Where a line holds the word "point", copy it from the records.

▶ _Record extracts_
--------------------------------------------------

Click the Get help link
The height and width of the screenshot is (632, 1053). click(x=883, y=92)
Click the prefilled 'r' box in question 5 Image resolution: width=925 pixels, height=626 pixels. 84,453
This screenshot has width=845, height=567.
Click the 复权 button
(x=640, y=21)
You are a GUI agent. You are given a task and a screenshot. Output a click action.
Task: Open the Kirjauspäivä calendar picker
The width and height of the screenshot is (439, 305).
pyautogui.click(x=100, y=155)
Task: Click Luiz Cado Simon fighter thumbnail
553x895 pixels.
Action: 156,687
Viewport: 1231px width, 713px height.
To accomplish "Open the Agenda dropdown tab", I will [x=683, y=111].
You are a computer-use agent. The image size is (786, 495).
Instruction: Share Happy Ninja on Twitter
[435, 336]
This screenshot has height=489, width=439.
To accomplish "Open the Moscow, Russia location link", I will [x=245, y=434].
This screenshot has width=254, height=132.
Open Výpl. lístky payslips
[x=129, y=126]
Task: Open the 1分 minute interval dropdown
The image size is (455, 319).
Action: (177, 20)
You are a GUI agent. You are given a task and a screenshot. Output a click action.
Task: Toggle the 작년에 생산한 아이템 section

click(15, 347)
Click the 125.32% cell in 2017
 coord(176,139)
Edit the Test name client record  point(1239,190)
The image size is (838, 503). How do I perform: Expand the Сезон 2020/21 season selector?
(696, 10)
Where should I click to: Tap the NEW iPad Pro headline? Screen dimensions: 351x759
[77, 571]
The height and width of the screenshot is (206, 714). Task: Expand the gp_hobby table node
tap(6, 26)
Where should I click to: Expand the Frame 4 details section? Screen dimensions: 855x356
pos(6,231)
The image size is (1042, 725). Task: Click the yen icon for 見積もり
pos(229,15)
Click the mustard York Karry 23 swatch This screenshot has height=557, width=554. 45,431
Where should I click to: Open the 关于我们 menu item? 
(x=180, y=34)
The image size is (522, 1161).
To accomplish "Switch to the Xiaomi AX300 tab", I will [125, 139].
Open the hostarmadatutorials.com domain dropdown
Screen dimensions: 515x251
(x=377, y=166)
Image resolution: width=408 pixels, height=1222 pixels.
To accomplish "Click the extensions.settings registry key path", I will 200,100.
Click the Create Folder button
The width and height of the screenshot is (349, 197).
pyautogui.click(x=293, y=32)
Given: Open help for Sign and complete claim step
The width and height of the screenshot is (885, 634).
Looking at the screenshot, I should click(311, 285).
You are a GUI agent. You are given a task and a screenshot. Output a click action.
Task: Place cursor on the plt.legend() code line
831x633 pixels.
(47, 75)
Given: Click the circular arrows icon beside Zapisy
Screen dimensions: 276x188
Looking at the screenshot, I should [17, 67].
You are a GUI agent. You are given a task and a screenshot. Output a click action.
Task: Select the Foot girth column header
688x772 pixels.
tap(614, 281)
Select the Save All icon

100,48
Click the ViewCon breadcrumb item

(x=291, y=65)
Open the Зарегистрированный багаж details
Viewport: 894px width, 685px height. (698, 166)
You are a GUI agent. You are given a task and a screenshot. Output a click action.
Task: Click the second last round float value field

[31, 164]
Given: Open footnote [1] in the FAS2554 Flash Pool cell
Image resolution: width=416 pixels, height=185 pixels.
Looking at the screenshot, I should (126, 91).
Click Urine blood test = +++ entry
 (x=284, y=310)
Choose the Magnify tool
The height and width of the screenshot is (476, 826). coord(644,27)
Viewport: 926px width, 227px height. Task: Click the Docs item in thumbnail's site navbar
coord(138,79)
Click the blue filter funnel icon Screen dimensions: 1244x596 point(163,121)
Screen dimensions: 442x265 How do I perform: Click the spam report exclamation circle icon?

--------------------------------------------------

▶ _Result of this exercise_
Edit the Test name client record  point(1239,190)
Click the blue filter funnel icon Screen dimensions: 1244x596 point(163,121)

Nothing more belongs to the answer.